---- Extrait de page
Pour un même lieu, le relevé effectué offre un regard sur une éventuelle évolution des fonctions centrales au fil du temps, comme la reconversion d’une ville du domaine économique au domaine administratif, facilement visualisable grâce à des graphiques polaires.

En comparant sur le long terme le nombre de critères de chaque secteur, ville à ville, apparaissent aussi des « rythmes différentiés de développement » et d’éventuelles interactions. Les succès, les échecs, les spécialités, les partages de compétences, les concurrences dans certains domaines entre villes sont ainsi révélés au grand jour.

Par « la totalisation des critères retenus », Jean-Luc Fray obtient enfin un « indicateur de l’importance relative – dans le temps et par rapport aux autres – de l’organisme considéré » et un classement des villes à quatre étages selon leur équipement et leur rayonnement 48 . Cartographiées, ces données mettent par exemple en évidence vers l’an Mil une quinzaine de localités centrales orientées selon des axes privilégiés et dominées par la très forte centralité de Metz.

Au final, le lecteur peut être séduit et convaincu par cet emploi des théories de Christaller dans la compréhension des interactions entre villes médiévales. Les effets réciproques que les localités exercèrent les unes sur les autres par leur développement respectif semblent manifestes. La présentation d’un réseau va ici de pair avec une dynamique spatiale et temporelle 49 . L’alliage entre les relations extérieures et la structure interne des villes médiévales semble réalisé et l’on peut dire avec Marcel Roncayolo que :

« c’est bien la fonction qui est la raison d’être de la ville. Par là, la ville paraît répondre à une nécessité qui la dépasse ; elle appartient à un ensemble ou un système et se définit par rapport à lui. Les fonctions urbaines distinguent la ville de la campagne, les villes entre elles. Structures internes et relations externes se trouvent ainsi attachées à un même concept : d’un côté les fonctions paraissent déterminer le contenu social, le mode de vie de la ville ; d’un autre côté elles délimitent des aires d’influence, expliquant la place de la ville dans l’organisation spatiale » 50 .’

Mieux que dans l’œuvre de Christaller elle-même, apparaît ici l’éminente historicité des réseaux urbains et une géométrie des lieux variable dans le temps. L’analyse de Jean-Luc Fray se définit alors comme une « tentative de classement hiérarchique (des villes) à plusieurs périodes du Moyen Âge ».

La démarche adoptée soulève cependant plusieurs interrogations. Tout y repose sur une addition des critères de centralité. Certaines données, qui relèvent conjointement de plusieurs types de centralité, posent dès lors des problèmes de comptage 51 . Au-delà de cette difficulté anecdotique, l’écueil semble plus sérieux. Dans la mesure où le nombre et la nature des institutions centrales évoluent entre le XIe et le XIVe siècle, il paraît erroné de comparer les villes dans l’espace et dans le temps avec un simple nombre absolu de critères centraux. Il faudrait pour le moins manier sur la longue durée un ratio entre le nombre de critères présentés par chaque ville à telle date et le nombre maximal de critères recensés à la même période.
--------
---- Données enregistrées
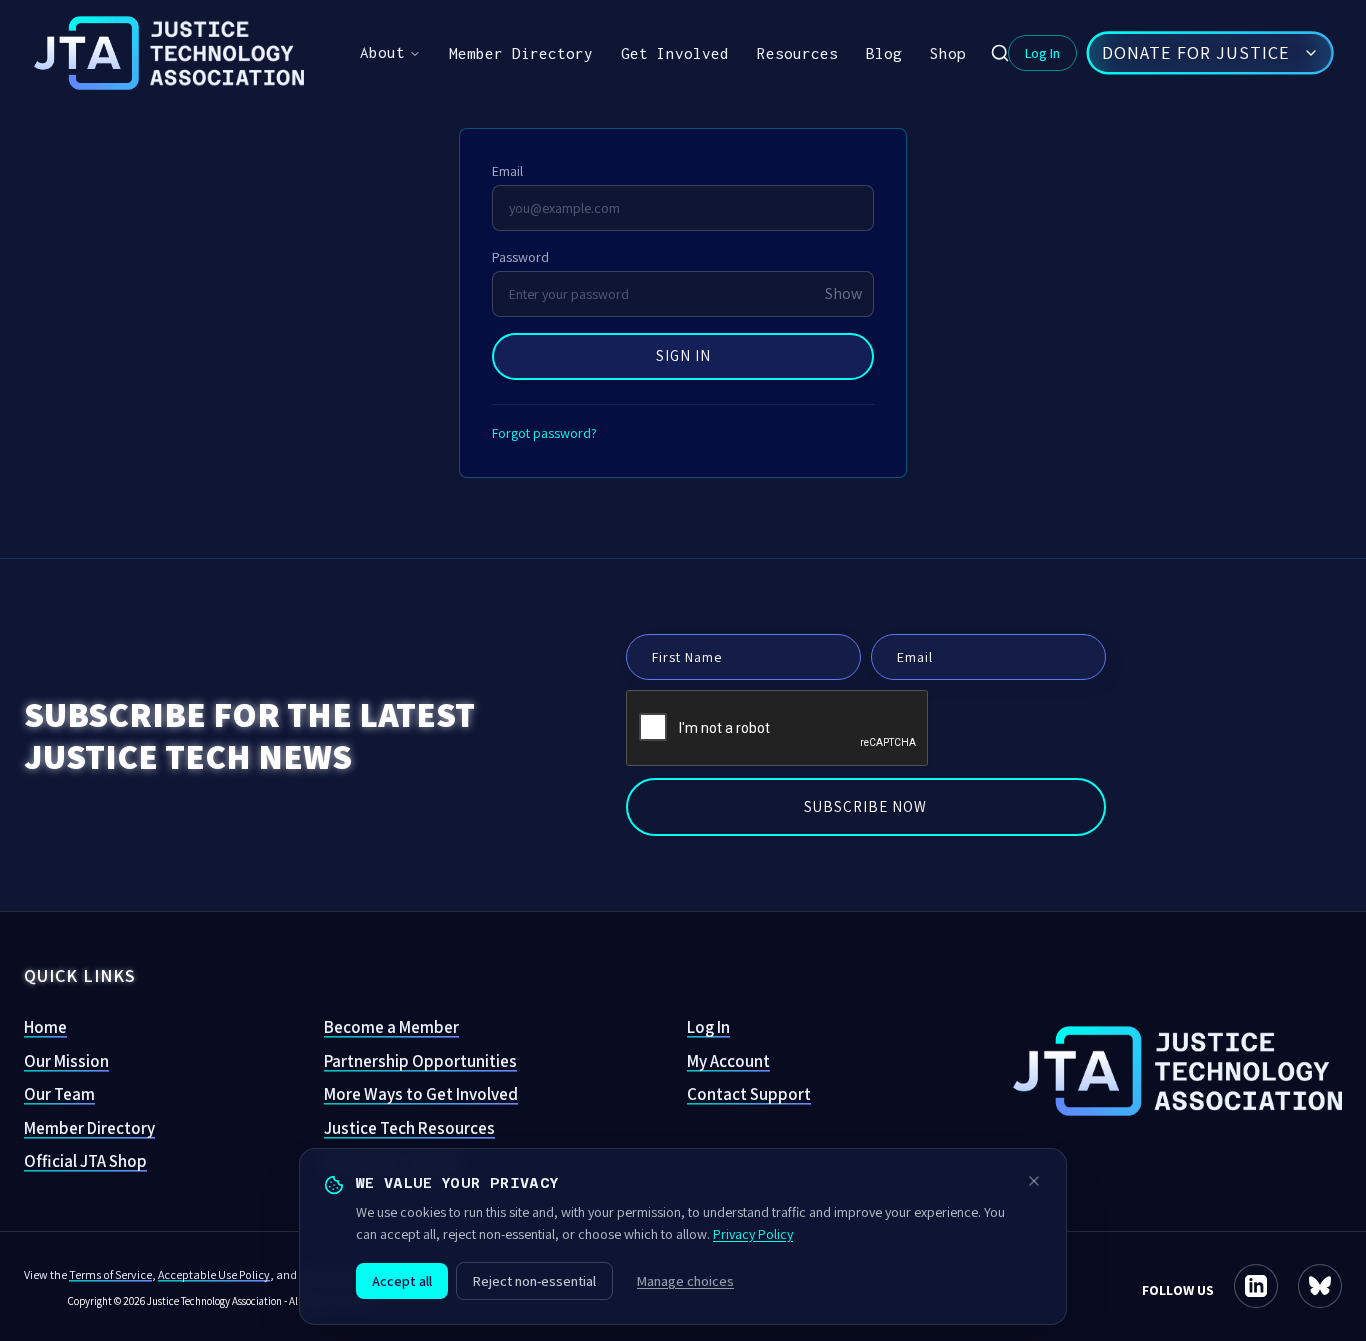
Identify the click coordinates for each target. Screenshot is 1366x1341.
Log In (1042, 53)
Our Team (59, 1094)
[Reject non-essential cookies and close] (1034, 1181)
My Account (728, 1061)
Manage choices (685, 1281)
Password (520, 257)
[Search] (1000, 53)
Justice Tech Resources (409, 1128)
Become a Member (391, 1027)
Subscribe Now (865, 806)
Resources (797, 53)
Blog (884, 53)
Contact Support (749, 1094)
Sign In (683, 355)
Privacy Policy (753, 1234)
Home (45, 1027)
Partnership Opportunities (420, 1061)
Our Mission (66, 1061)
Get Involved (675, 53)
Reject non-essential (534, 1281)
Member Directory (521, 53)
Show (843, 293)
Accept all (402, 1281)
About (382, 52)
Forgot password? (544, 433)
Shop (948, 53)
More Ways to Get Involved (421, 1094)
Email (507, 171)
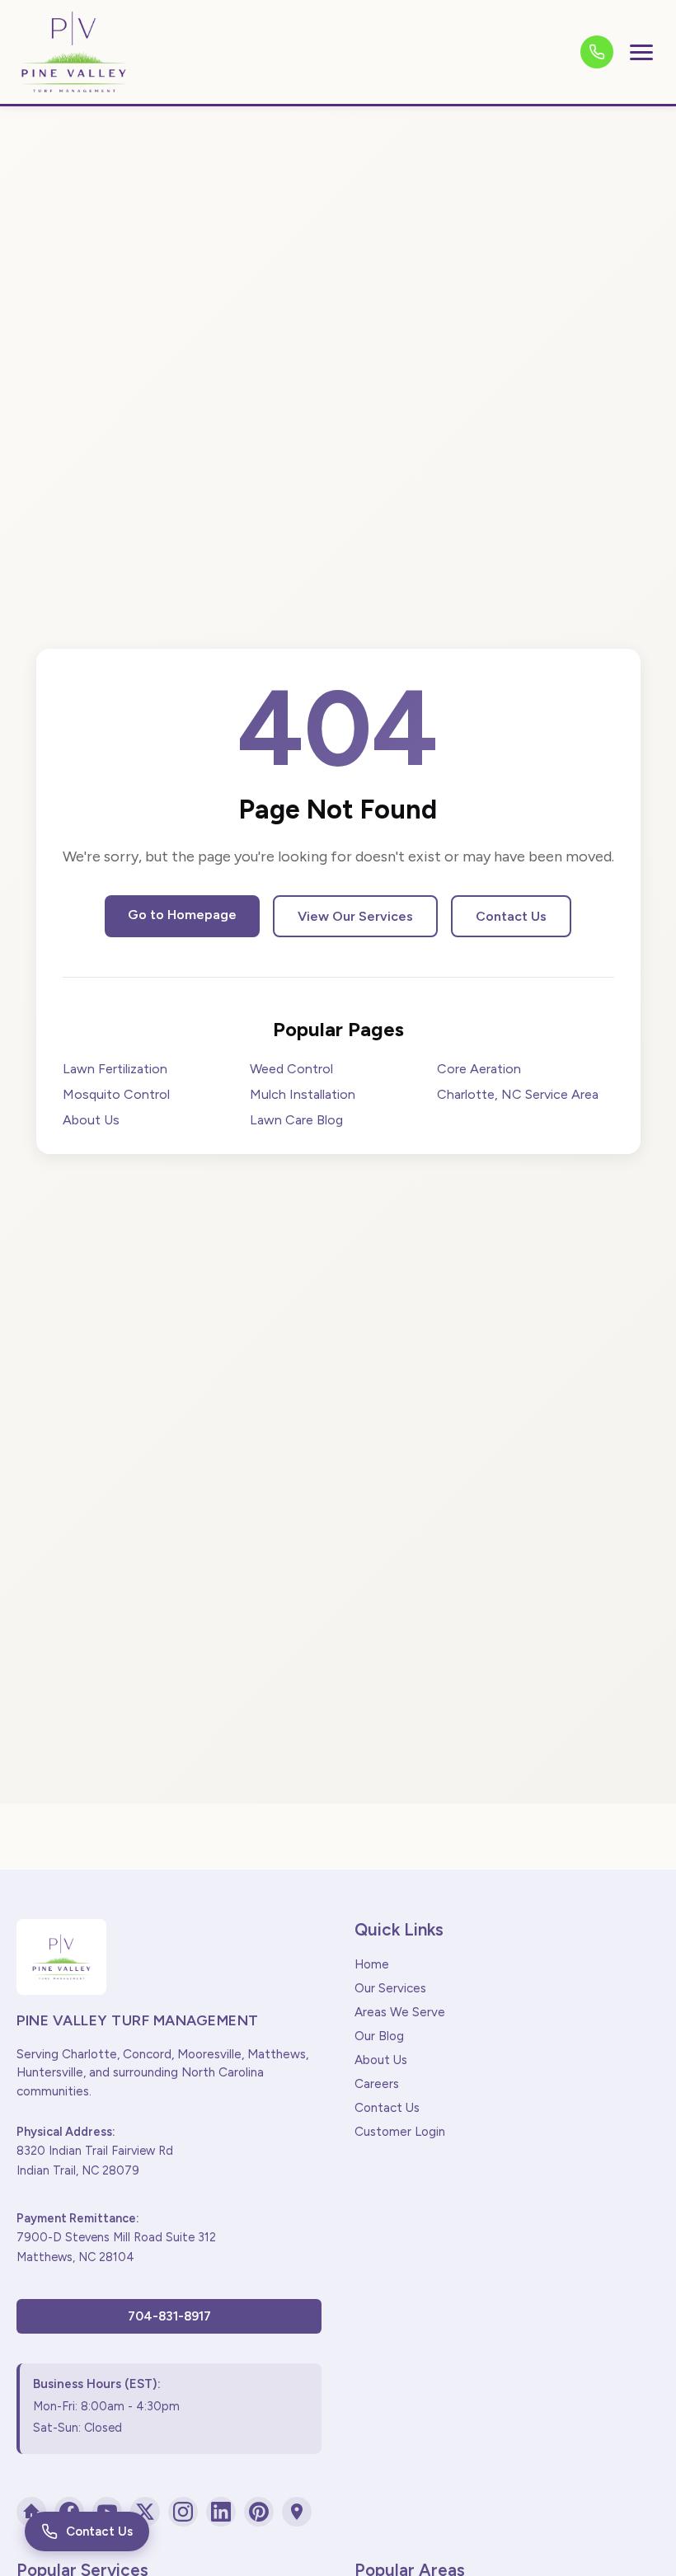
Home (371, 1964)
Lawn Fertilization (115, 1069)
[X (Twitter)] (145, 2512)
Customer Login (399, 2131)
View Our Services (355, 916)
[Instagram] (183, 2512)
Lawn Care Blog (296, 1120)
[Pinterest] (259, 2512)
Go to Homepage (182, 914)
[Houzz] (31, 2512)
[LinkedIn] (221, 2512)
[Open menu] (641, 52)
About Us (91, 1120)
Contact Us (511, 916)
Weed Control (291, 1069)
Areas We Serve (399, 2012)
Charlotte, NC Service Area (518, 1094)
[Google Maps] (297, 2512)
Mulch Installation (302, 1094)
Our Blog (379, 2036)
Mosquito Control (116, 1094)
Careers (376, 2083)
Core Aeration (479, 1069)
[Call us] (596, 51)
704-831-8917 (169, 2316)
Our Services (390, 1988)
--------
Consigne 1:
D'après l'extrait sur les réseaux urbains médiévaux, quelle ville domine par sa très forte centralité vers l'an Mil ?
Consigne 2:
Poursuivez l'extrait sur les réseaux urbains médiévaux à la suite de sa dernière phrase.

Réponse attendue 1:
Vers l'an Mil, c'est Metz qui domine par sa très forte centralité.

Réponse attendue 2:
L’addition des critères au sein de chaque fonction demande en outre une échelle de gradation, seul moyen de ne pas tenir pour équivalents un marché qui draine la population locale et celui qui attire des marchands de l’Europe tout entière ; de ne pas compter de façon similaire une dévotion à Saint Sébald, patron de Nuremberg, et les déplacements provoqués par les reliques impériales. Jean-Luc Fray en a pris acte en reprenant un modèle de classement hiérarchisé des critères fonctionnels proposé en 1974 par D. Denecke 52 . Il reste que l’on affecte ainsi d’un même coefficient des données aussi fondamentalement hétérogènes qu’une nécropole royale, une métropole ecclésiastique et un artisanat à rayonnement régional. Même affinée « en discernant des degrés hiérarchiques au sein de chaque critère », l’accumulation des critères fonctionnels répond à une pure logique mathématique. Or, rien ne prouve que la somme de ses fonctions fasse l’importance d’une ville. L’homogénéité et l’égalité des fonctions entre elles ne sont pas davantage attestées.

Au reste, Walter Christaller, après avoir suivi un temps la piste fonctionnelle, y renonce lui-même et arrive à un constat identique. Il faudrait pouvoir disposer d’une même mesure, non mathématique, pour jauger l’importance respective des critères économiques, sociaux ou culturels. 10 indices économiques pèsent-ils le même poids que 10 critères religieux, dans tous les lieux et à toute période ?

« Ajoutons que le classement des fonctions est lui-même sujet à des modifications. En période de croissance, certaines activités se banalisent alors que d’autres conservent ou acquièrent prestige et pouvoir d’organisation ou de discrimination » 53 . ’

Faute de connaître le regard porté sur chacune des fonctions urbaines au Moyen Âge, la méthode fonctionnelle adoptée par Jean-Luc Fray sert uniquement d’outil heuristique. Elle offre aux médiévistes des outils de comparaison des villes, moins statiques que la simple description de leurs structures internes et moins ponctuels que l’évocation du rayonnement économique ou politique d’une cité. Mais elle repose sur des principes qui ne sont pas plus admis aujourd’hui que jadis et en cela ne peut recouper qu’exceptionnellement la perception que les hommes du passé avaient d’un réseau urbain.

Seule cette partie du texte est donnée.